Thank you all for the support. It really helps seeing the likes when I check in. I feel, now that I've quit smoking pot as well, how connected different addictions are. I remember hearing that to fight addiction you should fight 1 thing at a time, but for me quiting both addictions really makes it easier. I just don't get in "the zone" to at out. Also, I think that using is a sort of psychological bandaid. We feel pain so we want to feel good again, even though the thing that makes us feel good creates the groundwork for our pain. Which needs to be healed by said drug and so the loop goes on. I have been on this forum for about 2 years. Working on this, trying to reach 90 days. Some weeks I lose it, some weeks I'm on it. My highest streak was about 30 days. On average, my streaks last about a week/10 days. This is a huge improvement over doing PMO daily. But I am still hooked. This made me reach out a clinic for rehab. Best time to do so now, during corona. No distractions. I have my intake next week. I feel very relaxed for having made this choice. Meanwhile I'll check in here regularly, building towards 90 days. Thank you. And if you're struggling remember; we can rationalize as much as we want, whatch every youtubevideo on productivity, getting clean, making something of our lives, but in the end, the only thing that matters is the manifestation of your being into the world. That means acting. DOING something. And I believe that deep down in our hearts, we know. You know what you should be doing. But being still and listening takes courage. cheers Day 5/90
Yes, it's a good idea to remind yourself often of the progress you've made already. Not as an excuse to let yourself slack and not to get arrogant, but as a proof of what you're capable of and as an incentive to do even better.
Great words! And how awesome is it that you're taking your recovery so serious that you're visiting a rehab clinic? You are an inspiration to us!
Day 19 -- Succesfully completed! I had the urge to have a quick peek yesterday. It was hard to resist,so I decided to switch to my Bible App and water just to get my mind off the suggestion to fap! I'm almost 3 weeks in and this has been the furthest NoFap period for me. I'm truly proud of myself. It's becoming more apparent each day that all it takes it's me entertaining my thoughts before anything else. It doesn't feel good to rather think of how to tackle your assignment when thinking of porn is soo enticing - the upside is, I feel so much lighter. I'm without guilt and now I can use my wifi for productive activities. ❤️.
Hey Bro, I've been thinking a lot about this very thing! I got a TON out of watching the Man of Action series by Universal Man on Youtube. I highly recommend this resource to help you understand your dopamine issues and come up with an effective strategy. At least watch the first 2 videos! Hope this helps!

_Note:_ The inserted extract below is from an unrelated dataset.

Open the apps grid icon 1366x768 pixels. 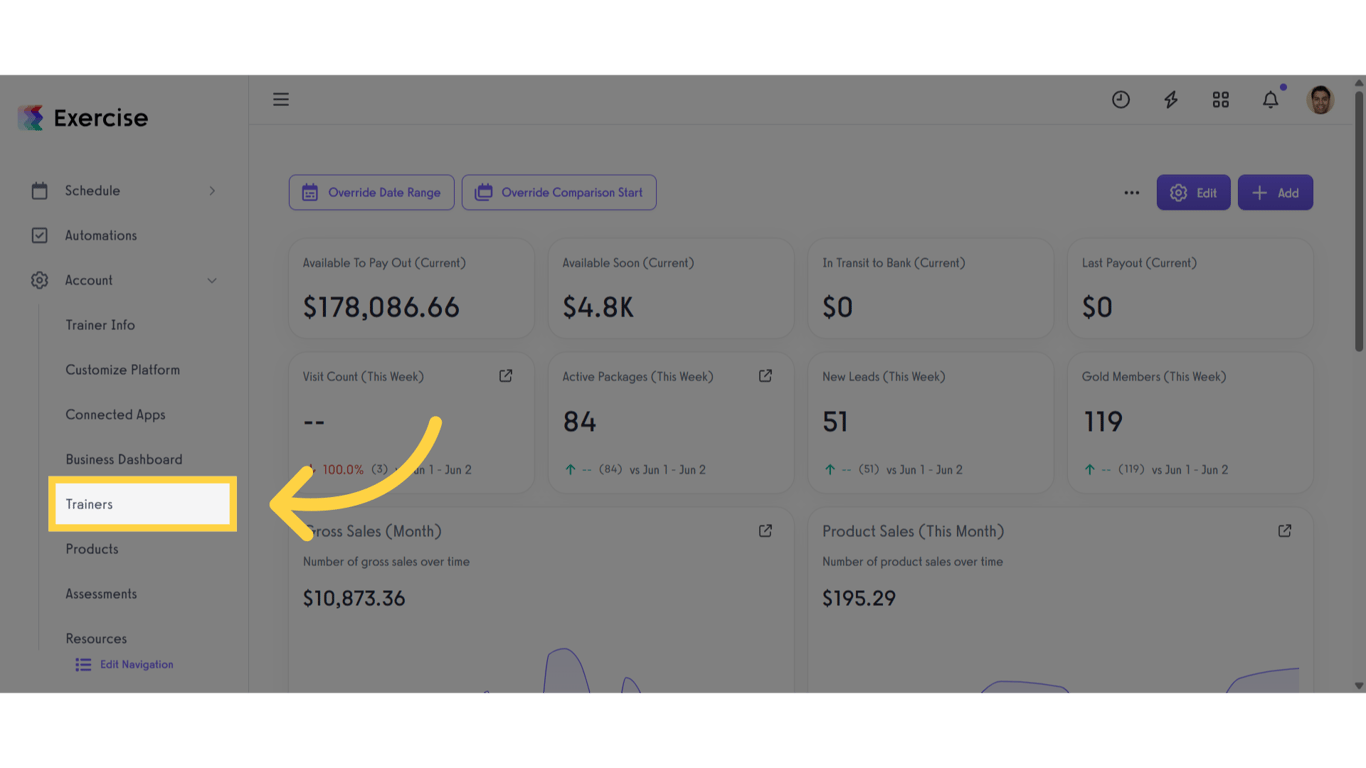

23/90 no PM 0/21 no caffeine 0/21 waking up at 6:30, take a walk, cold shower I broke down today and had a coffee. It came about because I had a very low energy week and let a bunch of work pile up. Now I'm basically out of time and I have a mountain of things to get done today. It's not the healthiest strategy but it's what's happening today. Fortunately, I haven't looked at any porn, but I'll need to be careful today (and probably tomorrow). This also goes against my long-term goal, which is the dopamine detox. I've learned two things here, 1) Don't let work pile up. I was a bit TOO lax in letting myself rest and put too many things off "until tomorrow." 2) I need to establish a more firm morning routine for waking up. To this end, I'm adding a 21-day challenge for myself of no caffeine. I've already weaned myself down (and I went 3 whole days with zero caffeine) so I should be able to do this. In additional to no caffeine, I'm committing to waking up at 6:30 each morning to take a long walk outside followed by a nice, cold shower. This may be tough for the first 3 days or so but I believe this will give my body a significant boost in energy. Have a great day everyone!